[Practical Tips] How to Identify “Non-Organic Users” in Anti-Cheat Systems
Currently, an increasing number of online activities are not initiated by real users, but by scripts, emulators, crawlers, or bulk-controlled accounts. Whether registering on platforms like ChatGPT, Facebook, TikTok, or Google, any "environmental simulation" operation is difficult to avoid detection by the platform's risk control system.
I. Typical Characteristics of Non-Organic Users
Non-organic users often use technical means to simulate, fabricate, or bulk-manipulate user behavior. Their main goals include:
Bulk registration: Automated account creation for subsequent account maintenance or "wool-pulling" activities.
Task inflating: Such as inflating likes, comments, or downloads.
Ad fraud: Simulating ad clicks and falsifying conversion data.
Data scraping: Bulk content capture by simulating user requests.
Risk control bypassing: Using proxies, emulators, or device masquerading techniques to evade platform detection.
These behaviors often reveal themselves in subtle details, and anti-fraud systems detect them through multi-dimensional analysis.
II. The Core Principle of Identifying "Non-Organic Users"
The essence of anti-fraud lies in multi-dimensional feature modeling and abnormal behavior identification. The platform system typically analyzes the following four dimensions simultaneously within milliseconds:
1. Behavioral Fingerprints
Human behavior is natural and random, while automated behavior exhibits high efficiency and strong regularity.
Abnormal Operation Rhythm
For example, completing registration within 200 milliseconds or payment in seconds hardly conforms to human operating habits.
Different Interaction Trajectories
Mouse trajectories: Humans have smooth and slightly jittery trajectories, while scripts tend to be nearly straight.
Slider Verification: Humans have nonlinear sliding curves, while scripts often exhibit a constant sliding speed.
Single Functionality
For example, accounts that only log in but don't browse, or only like but don't comment, lack a natural functional combination.
Technical Implementation: Based on statistical models and anomaly detection algorithms (such as Z-score, IQR, and Isolation Forest).
2. Device & Environment Fingerprinting
Non-natural users often use virtual machines, emulators, multi-opening tools, or device camouflage techniques.
Device Fingerprint Collection
Includes browser user identity (UA), fonts, canvas fingerprints, and WebGL hashes; mobile devices include IMEI, IDFA, Android ID, and MAC address.
Environmental Consistency Verification
UA claims to be an iPhone 15, but the graphics card fingerprint shows NVIDIA → Highly suspicious.
Emulator Detection: Identify virtual environments based on CPU model, driver signature, and memory distribution.
Device Overlap Detection
Registering a large number of accounts on the same device in a short period of time is extremely risky.
3. Network & Geo Analysis
A large number of non-organic users rely on proxy pools, VPNs, cloud servers, or data center IPs.
IP Anomalies
A large number of registrations from the same IP in a short period of time.
Using suspicious cloud service IPs or residential proxy segments.
Frequent cross-region logins
For example, being in New York one minute ago and logging in from Shanghai one minute later.
Geographic Location Cross-Verification
GPS location and IP location are inconsistent.
The same device claims to be from multiple different cities.
4. Graph-based Detection
Identifying non-organic users requires not only focusing on individual behavior but also identifying clusters of accounts that are controlled in bulk.
Device-Account-IP Triple Analysis
A device is associated with a large number of accounts, or multiple accounts are logged in from the same IP address.

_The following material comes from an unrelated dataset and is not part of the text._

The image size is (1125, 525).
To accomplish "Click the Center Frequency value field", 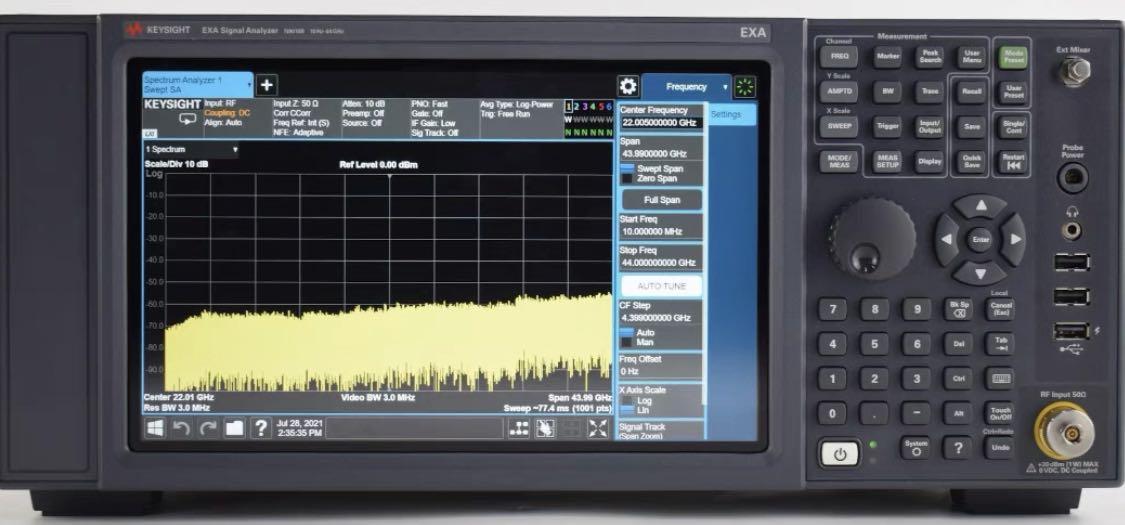I will [x=659, y=122].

Behavioral Correlation Graph
Use graph algorithms to analyze behaviors such as likes, comments, and transactions to identify highly homogenous groups.
Identifying "Goldie Pants"
Bulk accounts using the same coupon at the same time and through the same channel → Extremely high risk.
3. How to Reduce False Positive Identification of "Non-organic Users"?
To build a high-success access environment, the key is to avoid triggering risk control features, not "circumventing the rules."
Recommended strategies include:
Use trusted, geo-targeted residential proxy IP addresses to avoid the high block rate of data center IP addresses.
Ensure a consistent device environment, including language, system fingerprint, time zone, and resolution.
Control the operation rhythm to simulate human behavior (e.g., click intervals, swipe paths, and wait times).
Implement a "one account, one environment" strategy to avoid reusing IP addresses, device fingerprints, or session information.
For multi-account deployments, we recommend using configuration software + stable IP addresses + cookie isolation.
Using a dedicated residential proxy IP (such as the one provided by OwlProxy) is a more stable and reliable option, helping you successfully pass platform risk control checks.
Risk control systems are becoming increasingly intelligent, not only identifying technical behavior but also building a "personality profile behind the behavior." Only by simulating real user behavior and environments as closely as possible can we effectively reduce the risk of being identified as a "non-organic user" by the system.